> _Short problem_
Rewrite the listing from the line with "This screenshot has width=786, height=701." through the end of the listing, changing "screenshot" to "capture" and keeping everything else the same.

> _Listed entries_
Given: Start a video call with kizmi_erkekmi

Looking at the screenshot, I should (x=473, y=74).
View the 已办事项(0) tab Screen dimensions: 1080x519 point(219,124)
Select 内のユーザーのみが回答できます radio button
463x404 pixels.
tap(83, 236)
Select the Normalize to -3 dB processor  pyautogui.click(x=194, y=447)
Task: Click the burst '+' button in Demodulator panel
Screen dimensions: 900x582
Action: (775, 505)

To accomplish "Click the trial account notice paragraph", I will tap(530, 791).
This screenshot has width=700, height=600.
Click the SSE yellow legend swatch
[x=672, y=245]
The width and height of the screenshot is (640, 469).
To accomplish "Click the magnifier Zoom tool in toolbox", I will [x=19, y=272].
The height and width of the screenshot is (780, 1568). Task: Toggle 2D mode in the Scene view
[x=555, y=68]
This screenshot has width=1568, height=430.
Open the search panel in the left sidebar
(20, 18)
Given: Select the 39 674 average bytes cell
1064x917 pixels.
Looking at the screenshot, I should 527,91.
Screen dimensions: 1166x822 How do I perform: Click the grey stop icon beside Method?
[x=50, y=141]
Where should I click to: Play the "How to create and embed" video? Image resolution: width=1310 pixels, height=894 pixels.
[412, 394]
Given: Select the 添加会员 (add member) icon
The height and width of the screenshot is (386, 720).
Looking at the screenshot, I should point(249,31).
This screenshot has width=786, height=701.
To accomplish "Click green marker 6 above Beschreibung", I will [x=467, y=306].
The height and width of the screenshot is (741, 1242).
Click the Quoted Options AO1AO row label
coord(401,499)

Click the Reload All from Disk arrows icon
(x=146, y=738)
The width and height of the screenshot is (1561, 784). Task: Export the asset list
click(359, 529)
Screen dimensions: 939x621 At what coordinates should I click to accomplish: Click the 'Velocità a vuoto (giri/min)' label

> _Response to the task_
This capture has width=786, height=701.
To accomplish "Click green marker 6 above Beschreibung", I will [x=467, y=306].
The height and width of the capture is (741, 1242).
Click the Quoted Options AO1AO row label
coord(401,499)

Click the Reload All from Disk arrows icon
(x=146, y=738)
The width and height of the capture is (1561, 784). Task: Export the asset list
click(359, 529)
Screen dimensions: 939x621 At what coordinates should I click to accomplish: Click the 'Velocità a vuoto (giri/min)' label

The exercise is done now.